> Passage for review:
——————

The first principles insights of aluminum-based hydrides for hydrogen storage application

Abstract

Hydrogen storage is an urgent issue for mobile applications, to overcome this issue solid materials have a potential role for hydrogen storage applications. Moreover, the perovskite hydride materials have been extensively investigated for improvement in the field of hydrogen storage. However, this work is focused on the computational study of XAlH3 (X: Na, Mg) perovskite-type hydrides for different physical properties and hydrogen storage applications. Both materials were found thermodynamically, and mechanically stable from the negative formation energy and elastic properties. They exhibited cubic phases with computed lattice constants are 3.827 Å and 3.752 Å, respectively. The electronic properties indicated that both compounds have a metallic nature, and found the high contribution of Al-p state, and H-1s state near the Fermi level. However, the Hirshfeld net charge analysis detected, that charge transfer from Al and X (Na, Mg) atoms to H atoms. Furthermore, the metallic hydrides have promised candidates for hydrogen storage applications. Both compounds have observed non-magnetic behavior with zero magnetic moments. Elastic constants were calculated to determine the mechanical stability of the compounds, it was found that MgAlH3 is harder than NaAlH3, and it exhibited that higher Bulk, Shear, and Young's modulus. The Poisson's, and Pugh's (G/B) ratios suggested that ionic boning of the atoms, additionally, Pugh's ratio (B/G) and Cauchy pressure (Cp) confirmed that NaAlH3 ductile and MgAlH3 is brittle behavior. Besides this, Optical properties were determined for both compounds including the dielectric function, conductivity, refractive index, absorption, and loss function. It is found that the MgAlH3 compound optical more suitable than NaAlH3 due to calculated optical factors promised and both compounds are undertaken for solar cells, optoelectronics, and energy storage applications. Finally, the computed hydrogen storage capacity for NaAlH3 and MgAlH3 compounds are 6.01 wt%, and 5.56 wt% respectively. These results revealed that both have the potential materials for hydrogen storage, but NaAlH3 unique material to fulfill the US-DOE criteria of 2020.

——————

> Exercise instructions: What hydrogen storage capacity does the abstract on aluminum-based hydrides report for MgAlH3?

> Information supplied:
——————

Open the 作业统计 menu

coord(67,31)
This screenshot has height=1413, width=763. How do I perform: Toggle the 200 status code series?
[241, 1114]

——————

> Response to this task: 5.56 wt%